If you're an active person who can't fathom sitting still long enough to meditate — even on a micro-scale — consider giving intuitive movement a try. Intuitive movement is precisely what it sounds like — moving your body intuitively. There are no instructions, steps, or specific movements. You simply tune in to your body and move in whichever way comes to mind without any second-guessing, even if it feels silly or embarrassing.


If you're unsure how to start moving, start by standing up and stretching like you normally would. Then, let your intuition take over. Stretches, dance moves, stomping, twerking — anything goes, and nothing is judged or suppressed.

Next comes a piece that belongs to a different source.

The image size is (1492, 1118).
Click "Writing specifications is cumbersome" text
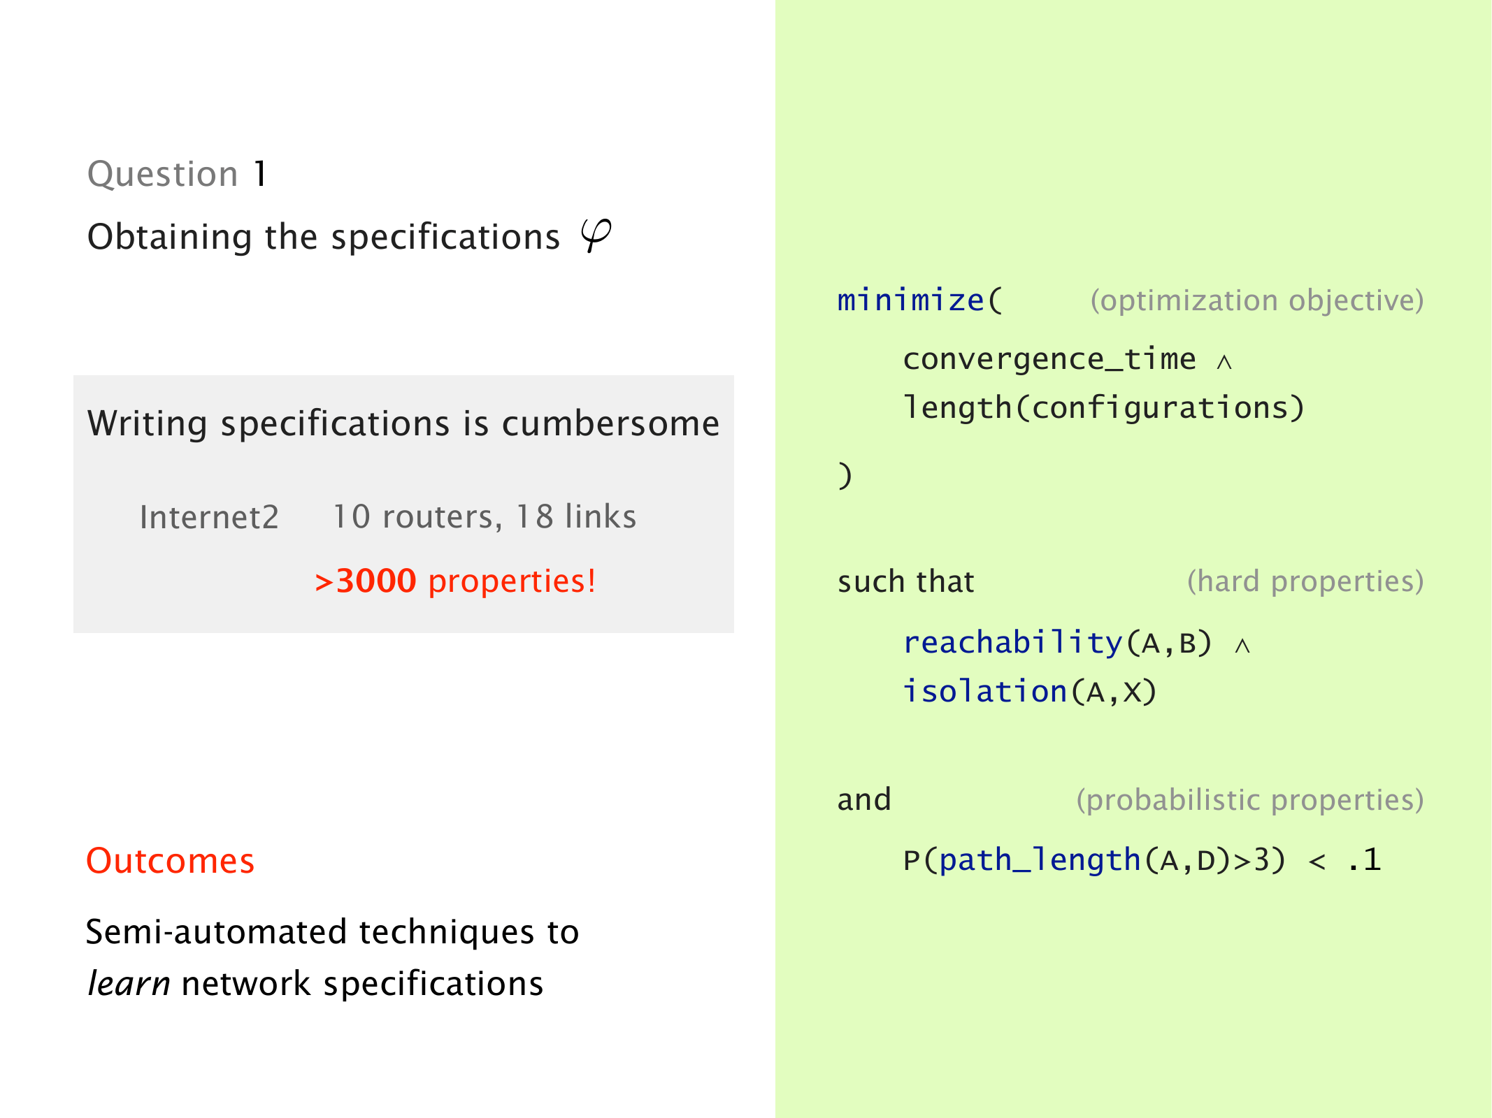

Begin by setting a timer for just two or three minutes of movement and then adjust until you find the amount of time that feels right. Obviously, this method is probably best saved for after work unless you work from home or feel very comfortable with your coworkers. 


Visualization is a powerful tool for meditation in any quantity and can be used in various ways. Envisioning yourself pulling up on a string connected to your spine might help you correct your posture at the beginning of each meditation session. Visualizing your inhales bringing clean, white light energy into your body and your exhales releasing gray, stagnant energy that grows lighter with each breath can help to reset your mind and body during a stressful or depressive moment.


If you've experienced a place or a situation in which you felt completely at ease and relaxed, visualizing yourself back in that moment can allow you to feel the same sensations in the present moment. Imagining a vine extending from deep within the earth and wrapping itself gently around your body can elicit a feeling of grounding and security. Experiment with different forms of visualization until you find what works to reset your nervous system in a short amount of time. 


The simple act of humming can stimulate the vagus nerve, which regulates your parasympathetic nervous system and operates as a switch between its "fight or flight" and "rest and digest" modes. This is likely why many serious meditators are known to hum or chant during meditation. You don't need to hum an entire song or even come up with a melody to try this method. With a closed mouth, simply hum a sustained "mmmm" sound for about 10 seconds.


Repeat the hum as many times as you feel is necessary to bring your mind and body together in a sense of peace and calmness. Any micro meditation exercise, when repeated a few times each day, can add up to a significant practice that trains your brain and body to respond in the way you desire. If you've been putting off trying meditation because of time limitations, there is no better time than now.